Quickstart
Contents
Quickstart#
In this chapter we will show how to use the program to fetch a data from an url. We will show this by an example.
Extractor#
We would like to fetch all data from bbc.com containing the word “war” fetched since 20.1.2021 to 20.3.2021.
Note
It’s important to emphasis the program can only fetch data based on crawl time. There is no way for program to know when was article published. It’s possible to first find the published date and then drop all articles that are out of range. However all since/to dates are based on crawl time NOT published time.
For such pages we would like to extract the title and the content of the page.
Having our task established we will first have to write an extractor for the bbc pages.
This is done by creating a class that extends the class Processor.App.ArticleUtils.article_extractor.ArticleExtractor
.
We will create this class in the file Processor/UserDefined/Extractors/bbc_extractor.py
.
from Processor.App.ArticleUtils.article_extractor import ArticleExtractor
from datetime import datetime
class BBCExtractor(ArticleExtractor):
SINCE = datetime(2021, 1 , 20)
TO = datetime(2021, 3, 20)
def __init__(self):
pass
extractor = BBCExtractor()
As you can see we have also created and instance which is required as it allows parametric constructors for extractors.
download_article.py#
But what now ? We have no idea how the bcc site looked at the time of extracting.

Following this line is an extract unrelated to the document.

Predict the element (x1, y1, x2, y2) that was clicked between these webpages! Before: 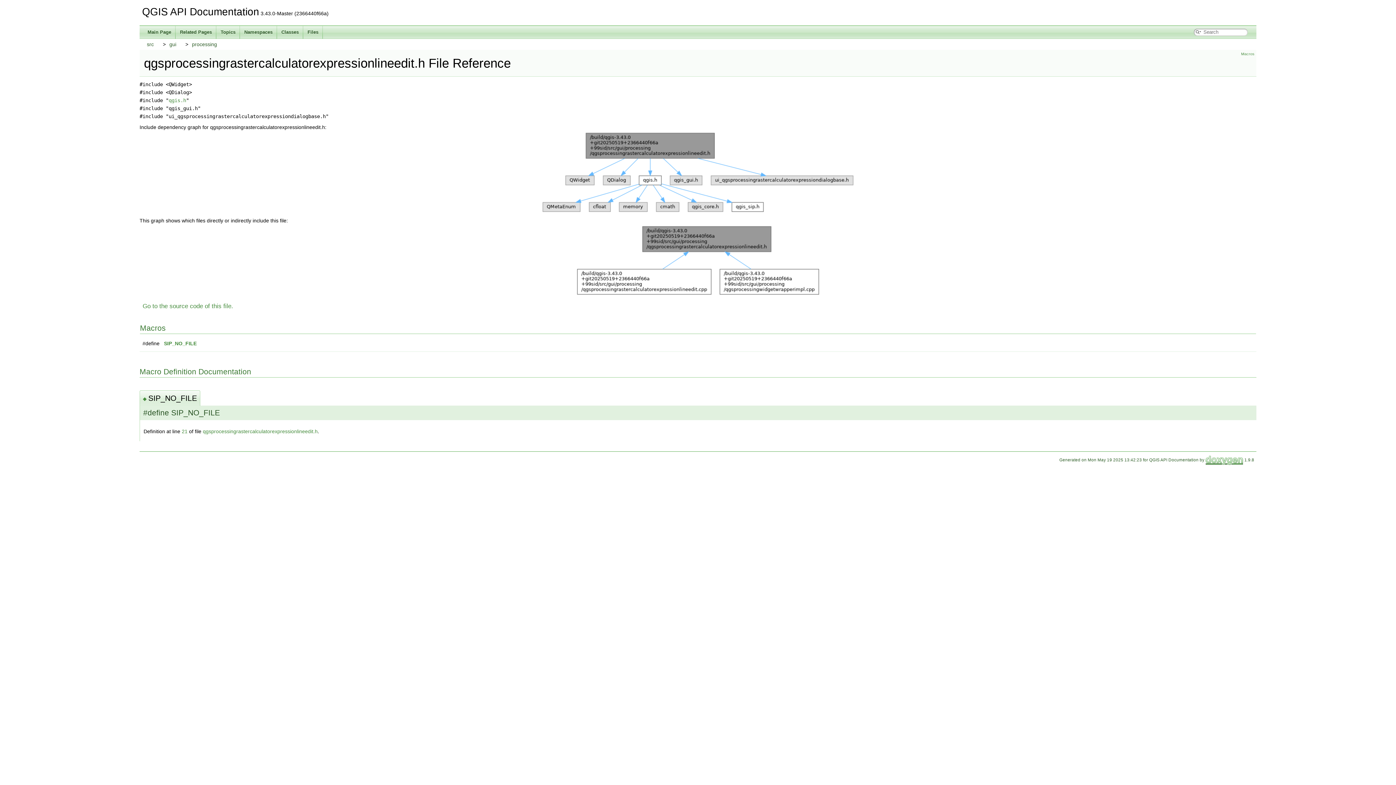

That’s is why the download_article
exists!
Thus we run:
$ python download_article.py --since=2021-01-20 --to=2021-03-20 --limit=1000 bbc.com out1
Bear in mind that it will take some time to download all the pages. It’s possible that it will download some pages without any content but it’s impossible to filter them.
Note
In my case it didn’t download any english articles only ones in chinese and arabic. However it shouldn’t matter as we only care about structure. If you want english articles just raise up the limit and wait.

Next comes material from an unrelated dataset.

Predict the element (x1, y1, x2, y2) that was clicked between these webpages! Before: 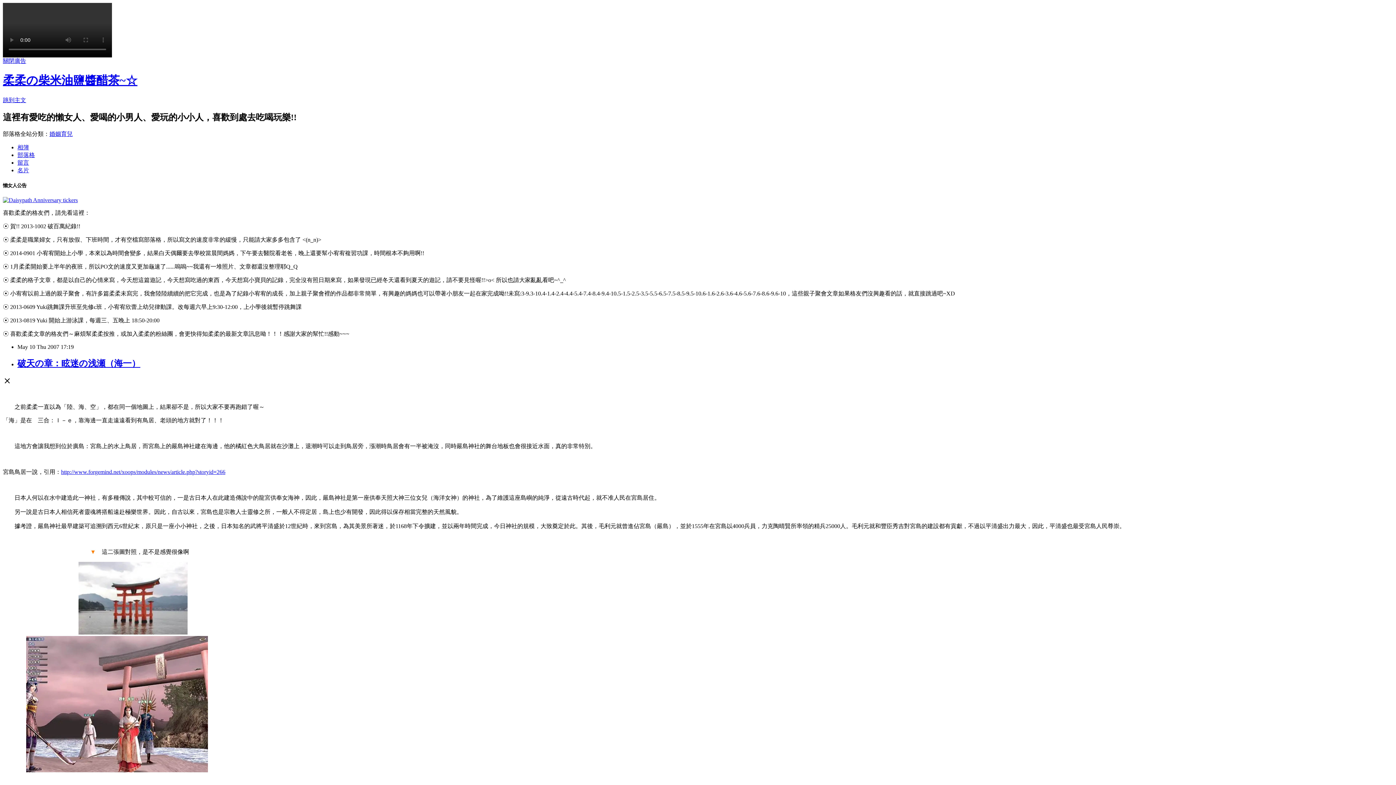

Once downloaded we can inspect the pages in a browser. We can see that title can be found in h1#content tag. The article content can be found under main[role=main] tag and the text is mostly in <p> tags(Usually you want to be more precise with this be we assume this for simplicity).
Warning
Always make sure that the tags you found are unique. Cross-check this with other articles fetched.

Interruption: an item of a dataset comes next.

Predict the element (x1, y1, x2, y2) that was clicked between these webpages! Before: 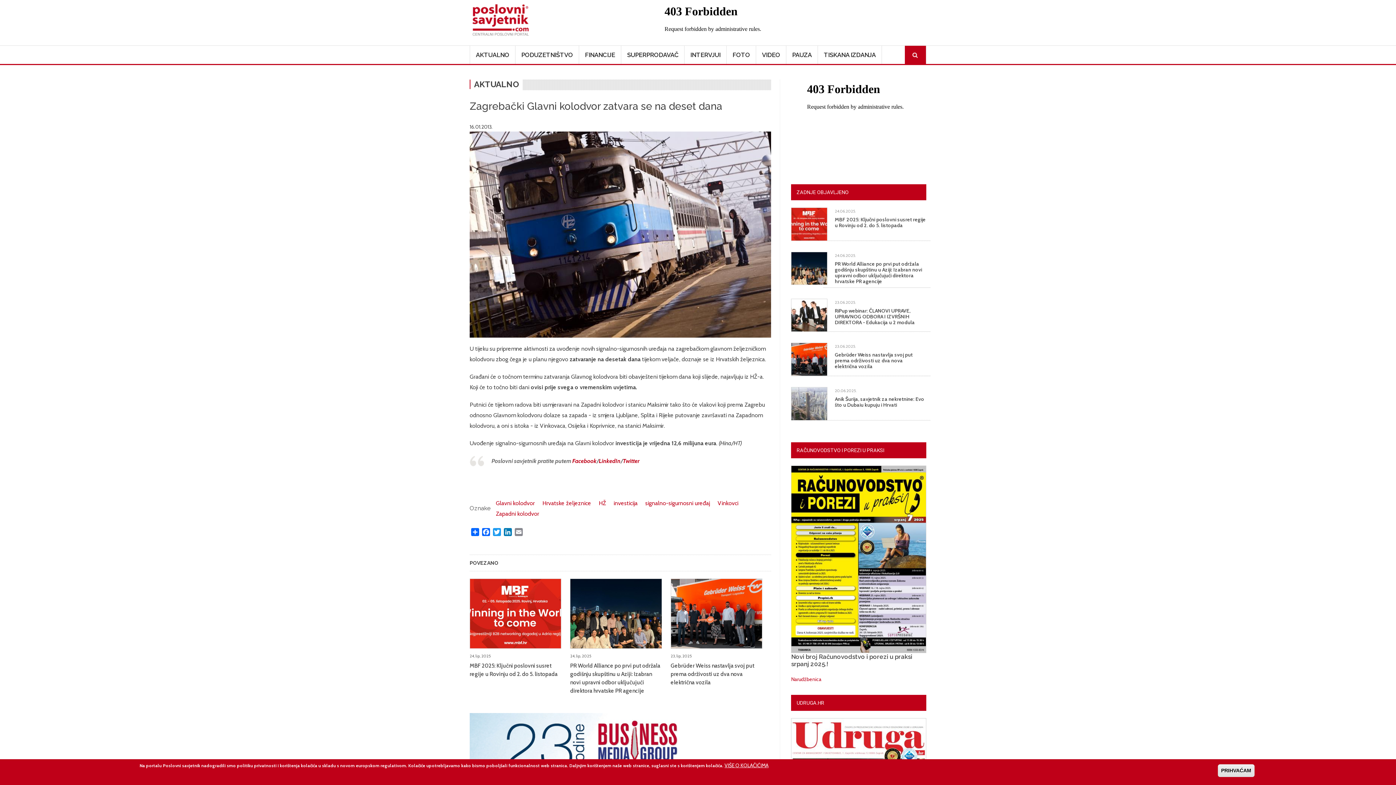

Extracting (Transformations)#
With this information we can write the extractor.
from Processor.App.ArticleUtils.article_utils import aritcle_content_transform, headline_transform, get_text_transform
REQUIRED_FIELDS = {
"title": False,
"content": True
}
def content_transform(soup):
return [p.text for p in soup.find_all("p", recursive=True)]
def __init__(self):
super().__init__(
article_css_dict={
"title": "h1#content",
"content": "main[role=main]",
},
# Here we define how to transform the content of the tag into a string.
article_extract_dict= {
"title": [get_text_transform, headline_transform],
"content": [content_transform, text_unifications_transform, lambda lines : "\n".join(lines)]
},
# Here we define how to bind a tag that containt all fields we will use in article_css_dict
# If you don't know just use body
article_css_selector="body",
required_fields=REQUIRED_FIELDS,
non_empty = True
)
REQUIRED_FIELDS is a dictionary that defines which fields must be extracted (Must be contained in resulting dictionary). This is useful if you write multiple extractors and you want to make sure that all of them contain the same fields. As you can see we have set the title to False this means that it’s value can be None. We have set article to False which means that is must not be None value. Because we have set non_empty to True the title also cannot be empty string or empty list.
article_css_dict define where to find the title and content.
article_extract_dict defines how to extract the title and content from the tag.
We have used some predfedined function from Processor.App.ArticleUtils.article_utils
to help us with this.
Please look to the Processor.App.ArticleUtils.article_utils
to check what exactly the transformations do! Should be clear from the code.
For content we created our transform which returns a list of text in p.
article_css_selector simply defines where to start looking for the tags defined in article_css_dict.
Note
header_css_dict and header_extract_dict can also be set in constructor for extracting from html <head> tag. The get_attribute method is used to extract the attribute value.
Extracting( BS4 version)#
Now the extracting part is finished. If it feels too complicated then you can you BeautifulSoup approach.
In that case you don’t set article_css_dict and article_extract_dict but you have to implement the Processor.App.ArticleUtils.article_extractor.ArticleExtractor.custom_extract()
method.
def custom_extract(self, soup, metadata):
# Find the field with the title
title = soup.find("div", {"class": "title"})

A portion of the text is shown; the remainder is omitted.